Buoyant Bovis Homes looks like a takeover target

11 April 2012

Bovis Homes put itself in the takeover spotlight today as it flagged up better than expected profits and a first dividend payout for nearly three years.

The firm — seen as a perennial candidate to be gobbled up by a larger rival — said that profits will beat the £16.3 million pencilled in by the City after driving down costs and boosting average selling prices 4% to £160,700.

Chief executive David Ritchie said Bovis had a clear strategy for growth but added: "We recognise that our name is mentioned because we are not the biggest housebuilder and no doubt other builders have run their slide rules over us for many years.

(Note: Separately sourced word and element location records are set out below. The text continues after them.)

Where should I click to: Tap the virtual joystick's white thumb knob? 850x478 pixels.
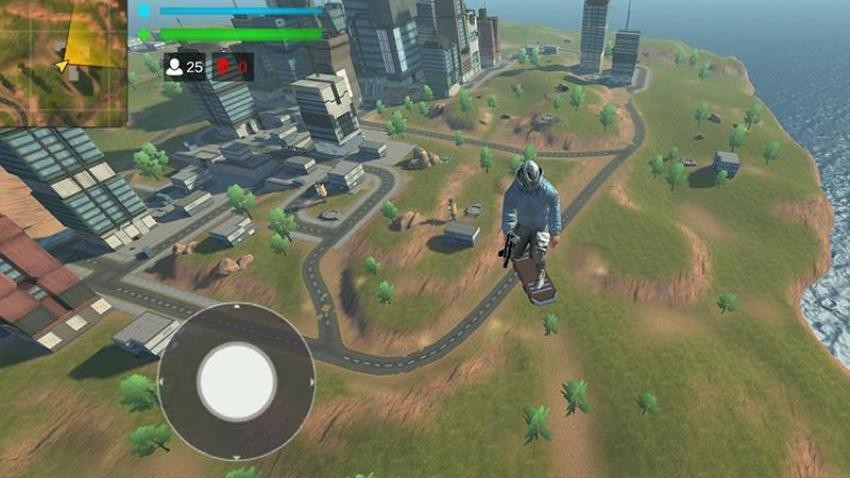237,381
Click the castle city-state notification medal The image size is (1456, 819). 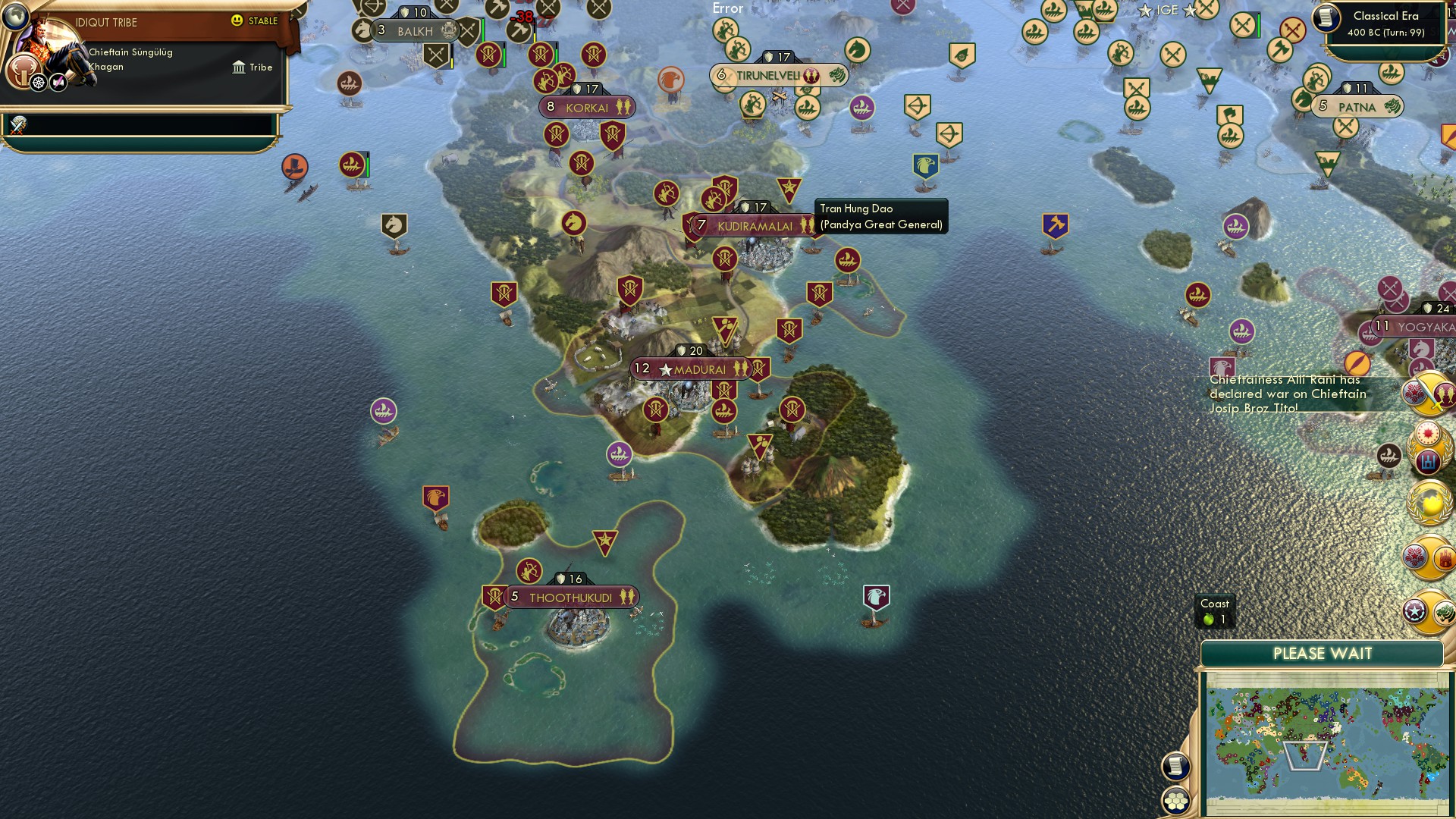tap(1445, 558)

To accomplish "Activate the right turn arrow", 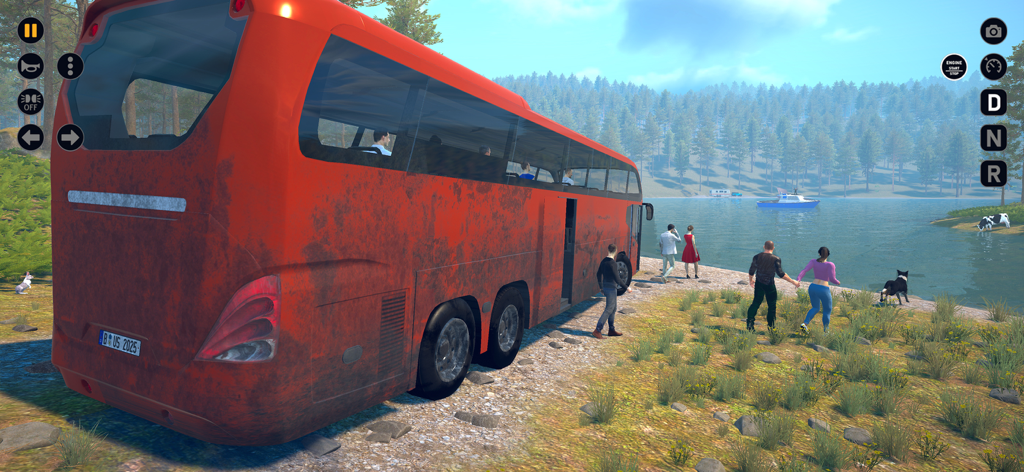I will point(70,137).
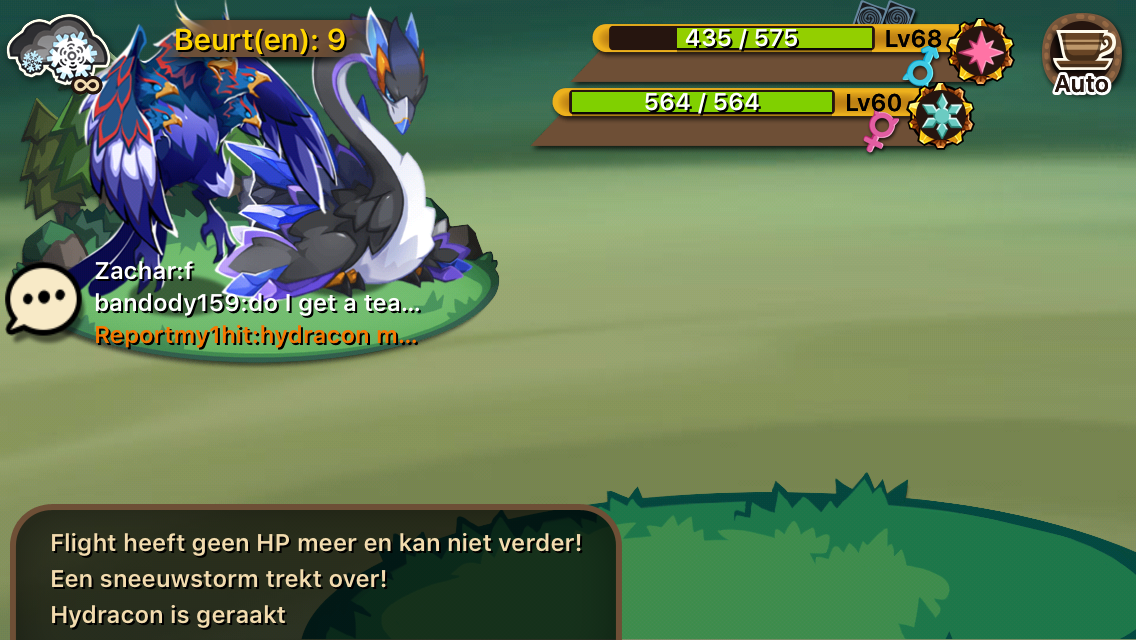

"If someone felt obliged to make our shareholders a cracking offer so be it."

The company's shares rose 5.5p to 430.7p.

Liberum Capital analyst Charlie Campbell said: "The shares should trade at a sector premium to reflect the rising probability of further sector consolidation."

The firm has taken advantage of its stronger balance sheet to snap up land at cheaper prices, mainly in the more resilient South-East. Around two-thirds of its 14,000 plots are in the South.

Bovis suffered alongside the rest of the industry in December's snow with Ritchie adding that the whole of the month was "dead". The severe weather cost it around 50 sales, he said.